Results of two prior phase 3 studies conducted among children with ADHD showed DR/ER- MPH treatment improved symptoms and functional impairment in the early morning, over a laboratory classroom test day and in the late afternoon/evening compared with placebo. In the current study, Childress and colleagues assessed the clinical significance of these improvements post hoc by evaluating response and remission thresholds and safety as they related to dose optimization. They analyzed data of children aged 6 to 12 years diagnosed with ADHD according to DSM-5 criteria who were included in an open-label, treatment-optimization phase of a phase 3 study of DR/ER-MPH, with enrollment between July 2015 and March 2016. Further, the researchers applied thresholds for response, anchored to the Clinical Global Impressions-Improvement scale, and remission to ADHD Rating Scale-IV, Before School Functioning Questionnaire and Parent Rating of Evening and Morning Behavior, Revised, Morning Subscale and Evening Subscale scores. They also assessed rate of response, remission and treatment-emergent adverse events by starting dose.

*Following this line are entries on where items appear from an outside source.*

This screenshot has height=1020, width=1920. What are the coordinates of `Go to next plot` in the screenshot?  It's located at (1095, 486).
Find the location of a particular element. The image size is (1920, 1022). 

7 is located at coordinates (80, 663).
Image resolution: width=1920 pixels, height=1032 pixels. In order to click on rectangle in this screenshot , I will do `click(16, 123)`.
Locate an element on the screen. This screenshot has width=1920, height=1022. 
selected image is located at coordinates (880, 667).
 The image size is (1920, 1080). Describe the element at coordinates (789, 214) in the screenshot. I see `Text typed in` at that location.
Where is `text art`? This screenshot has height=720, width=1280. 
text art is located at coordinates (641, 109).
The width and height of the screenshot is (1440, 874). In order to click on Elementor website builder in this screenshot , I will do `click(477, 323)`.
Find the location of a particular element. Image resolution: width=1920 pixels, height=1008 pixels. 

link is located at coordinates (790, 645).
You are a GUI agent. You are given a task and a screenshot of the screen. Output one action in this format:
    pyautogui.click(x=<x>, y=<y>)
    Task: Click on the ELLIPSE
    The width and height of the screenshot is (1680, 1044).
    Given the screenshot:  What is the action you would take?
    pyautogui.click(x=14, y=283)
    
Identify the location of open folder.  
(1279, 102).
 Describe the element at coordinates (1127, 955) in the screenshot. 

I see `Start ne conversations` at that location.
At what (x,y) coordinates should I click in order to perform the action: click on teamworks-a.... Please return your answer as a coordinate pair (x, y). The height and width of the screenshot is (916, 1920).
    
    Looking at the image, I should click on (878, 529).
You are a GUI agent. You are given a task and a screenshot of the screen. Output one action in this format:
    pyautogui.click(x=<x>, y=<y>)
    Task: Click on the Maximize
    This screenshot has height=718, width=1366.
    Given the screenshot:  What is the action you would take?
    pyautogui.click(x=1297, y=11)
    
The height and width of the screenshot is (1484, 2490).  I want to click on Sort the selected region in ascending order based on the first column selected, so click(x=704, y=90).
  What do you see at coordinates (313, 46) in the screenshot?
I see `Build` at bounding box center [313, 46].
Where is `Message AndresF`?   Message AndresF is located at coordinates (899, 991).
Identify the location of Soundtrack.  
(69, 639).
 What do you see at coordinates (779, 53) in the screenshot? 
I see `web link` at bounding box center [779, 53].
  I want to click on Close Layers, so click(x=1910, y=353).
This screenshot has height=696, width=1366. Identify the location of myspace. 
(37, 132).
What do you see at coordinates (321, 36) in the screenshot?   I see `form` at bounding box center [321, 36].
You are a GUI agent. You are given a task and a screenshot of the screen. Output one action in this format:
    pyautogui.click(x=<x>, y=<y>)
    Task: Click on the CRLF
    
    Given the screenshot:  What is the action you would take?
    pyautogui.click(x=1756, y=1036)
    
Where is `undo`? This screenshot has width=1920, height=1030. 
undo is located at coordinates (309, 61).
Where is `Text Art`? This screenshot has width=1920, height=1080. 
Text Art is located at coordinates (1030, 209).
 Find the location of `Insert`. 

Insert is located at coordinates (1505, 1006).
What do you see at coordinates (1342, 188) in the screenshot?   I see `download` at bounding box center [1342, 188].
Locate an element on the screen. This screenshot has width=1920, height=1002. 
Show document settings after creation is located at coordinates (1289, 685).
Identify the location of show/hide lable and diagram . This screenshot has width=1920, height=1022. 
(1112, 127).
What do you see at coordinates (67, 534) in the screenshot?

Results showed an increase of mean DR/ER-MPH dose from baseline to week 6 of 29.7 mg per day to 66.2 mg per day, respectively. Most participants reached response/remission thresholds at week 6. More participants who started on a 40-mg compared with a 20-mg dose reached thresholds at week 1 (P < .02). The researchers noted similar weekly treatment-emergent adverse event rates over the open-label period between starting doses.

“The results presented here are consistent with symptom and functional response and remission being realistic and achievable outcome goals with DR/ER-MPH when doses are optimized for control of ADHD symptoms and functional impairment throughout the day,” Childress and colleagues wrote.